## SOURCE EXTRACT
Following the collapse of the German, Russian and Habsburg Empires that had carved the country up between them, a newly independent Poland drove back an advance by the nascent Soviet Union and staked out territories that included a substantial Ukrainian minority in the eastern borderlands.

“During the inter-war period, the attitude of the new Polish state towards the Ukrainian minority was profoundly negative,” Prazmowska said. “Essentially, the attitude was that Ukrainians are not mature enough to form a state, that they are Slavs, yet not [Slavs] – essentially, that they should be incorporated in the Polish state.”

As Nazi and Soviet troops poured into Poland in 1939 under the terms of their non-aggression pact, many Ukrainian nationalists who had long fought a clandestine fight for independence became willing collaborators with the Nazis.

The twin wings of the OUN, led by Melnyk and his more radical rival Stepan Bandera, saw Hitler’s Third Reich as a force powerful enough to prise an independent Ukrainian state from Moscow and Warsaw – one swept clean of Jews, Poles and Russians.

“During the Second World War, Nazi Germany made use of the Ukrainian nationalists as foreign levies, and therefore exploited the very strong desire for independence in the Ukrainian community to draw them into policing – and policing the ghettos in particular,” Prazmowska said.

“Later, the levies who were brought into the Waffen-SS were brought in to [deal with] the [1944] Warsaw Uprising, where they distinguished themselves with their extreme brutality.”

'A defiant gesture'

Founded by the OUN after Hitler’s forces stormed into the Soviet Union, the UPA variously fought against Soviet, Nazi and Polish Resistance forces as it became clear that an independent Ukraine had no place in the Fuhrer’s plans to cleanse Eastern Europe for a new generation of German colonists.

As the Red Army drove the Nazi war machine back, the UPA launched a desperate campaign to cleanse the borderlands of their Polish communities – what Warsaw now describes as a genocide.

“Zelensky ... honoured certain people who had been involved in those activities – elevating them to positions of Ukrainian nationalists, Ukrainian heroes,” Prazmowska said. “And that's not how the Poles see them.”

This is not the history of the UPA as it is understood in much of Ukraine.

Lesia Bidochko, a senior lecturer at the Kyiv-Mohyla Academy, said that Zelensky’s actions fit into the country’s efforts to forge a common narrative of the country’s long march towards independence.

“From a historical standpoint, some of the figures being heroized in contemporary Ukraine are genuinely contested. Their significance is less historical than symbolic – most people simply do not engage deeply with the history itself,” she said. “What matters to many people is that these figures annoy Russia. They serve as a defiant gesture. This emotional and political significance often overshadows the more detailed aspects of historical record.”

Ukraine’s now four-year struggle against Russia’s advance has sharpened nationalist appetites for the public celebration of figures who fought for the country’s independence – though sometimes under the same blood-and-soil banner that unleashed some of the worst horrors of the twentieth century.

(Data drawn from a collection)

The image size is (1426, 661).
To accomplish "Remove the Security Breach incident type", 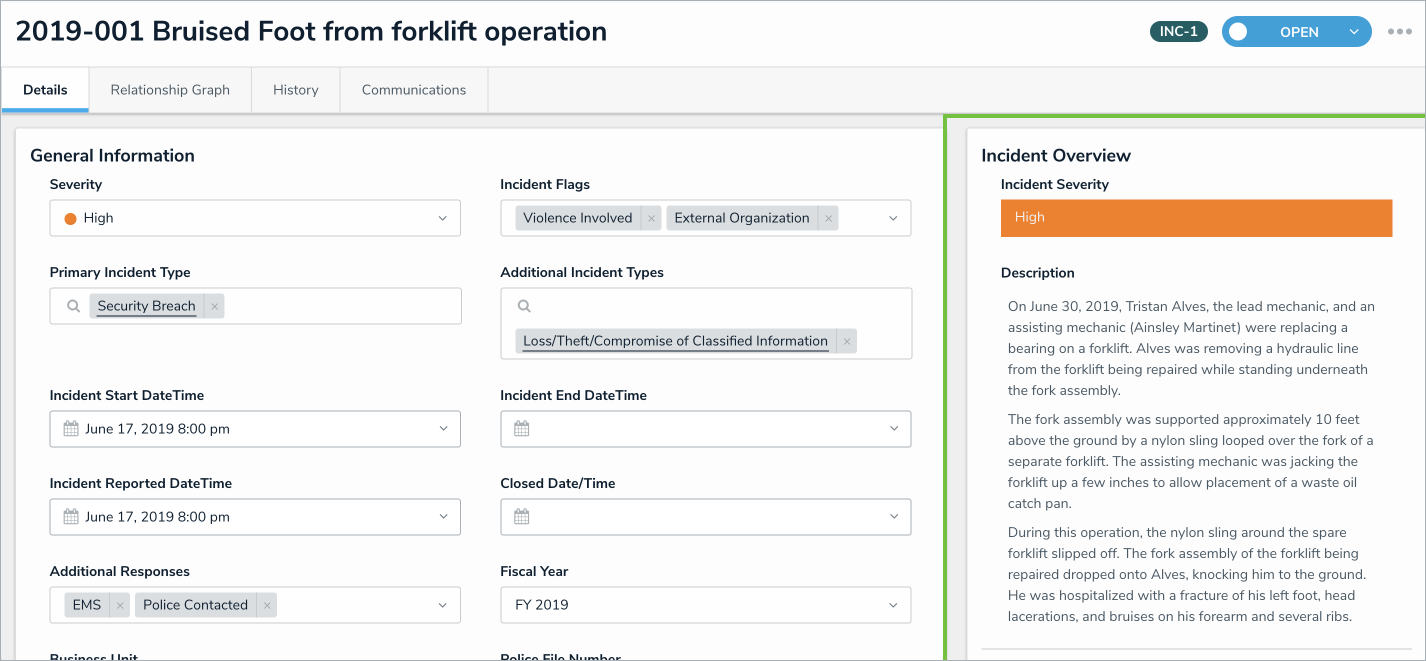I will (x=215, y=306).
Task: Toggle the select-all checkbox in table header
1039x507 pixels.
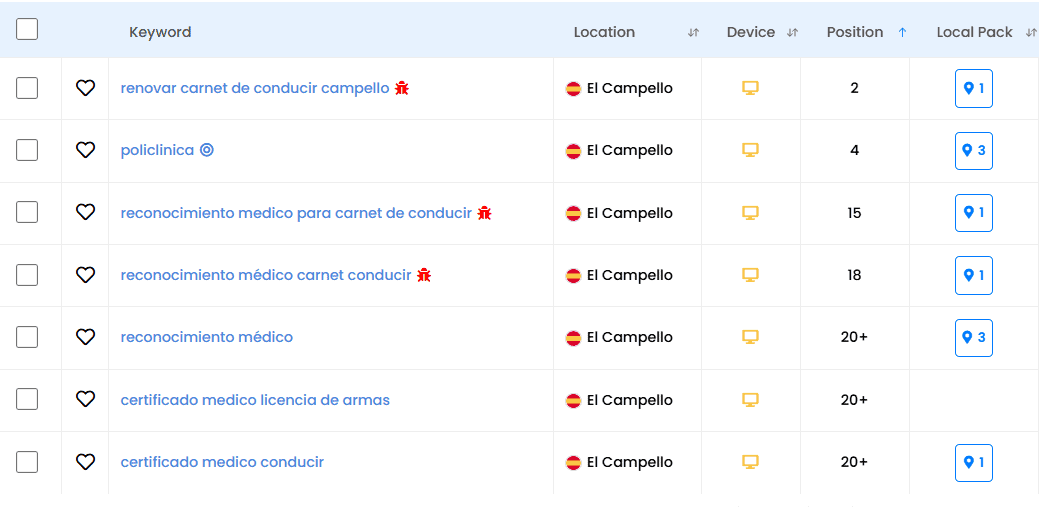Action: [x=27, y=29]
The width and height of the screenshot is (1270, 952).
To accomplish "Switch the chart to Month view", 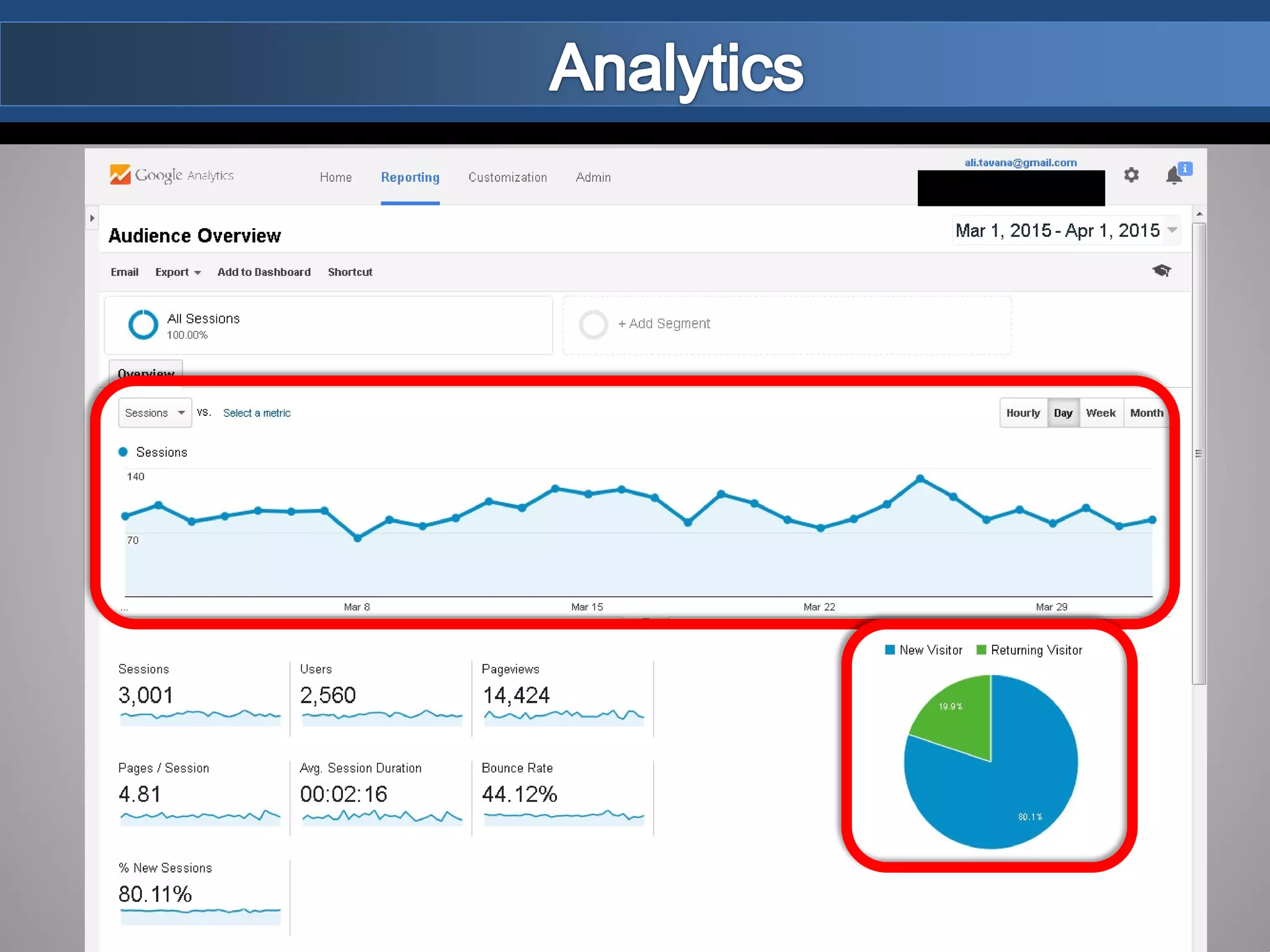I will tap(1146, 413).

## AIM
Can you reproduce the article about Polish–Ukrainian history word for word from "Founded by the" up to and including "as a genocide."? Rely only on the article about Polish–Ukrainian history.

## EXERCISE OUTPUT
Founded by the OUN after Hitler’s forces stormed into the Soviet Union, the UPA variously fought against Soviet, Nazi and Polish Resistance forces as it became clear that an independent Ukraine had no place in the Fuhrer’s plans to cleanse Eastern Europe for a new generation of German colonists.

As the Red Army drove the Nazi war machine back, the UPA launched a desperate campaign to cleanse the borderlands of their Polish communities – what Warsaw now describes as a genocide.